-- MATERIAL FOR THE TASK start --
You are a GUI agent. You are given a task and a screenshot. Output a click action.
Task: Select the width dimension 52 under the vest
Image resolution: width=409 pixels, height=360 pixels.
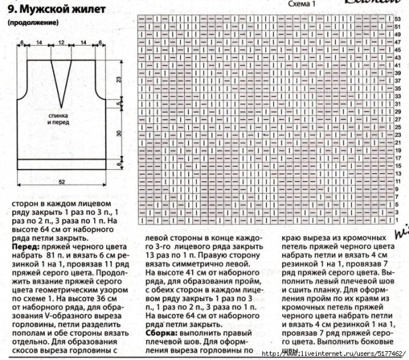tap(62, 181)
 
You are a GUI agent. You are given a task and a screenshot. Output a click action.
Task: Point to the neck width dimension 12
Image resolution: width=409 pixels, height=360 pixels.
tap(61, 42)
-- MATERIAL FOR THE TASK end --
• REQUIREMENT:
Rewrite all the records, swapping each "dimension" for "measurement" and changing nothing else. Omit the pictures.

• ANSWER:
You are a GUI agent. You are given a task and a screenshot. Output a click action.
Task: Select the width measurement 52 under the vest
Image resolution: width=409 pixels, height=360 pixels.
tap(62, 181)
 
You are a GUI agent. You are given a task and a screenshot. Output a click action.
Task: Point to the neck width measurement 12
Image resolution: width=409 pixels, height=360 pixels.
tap(61, 42)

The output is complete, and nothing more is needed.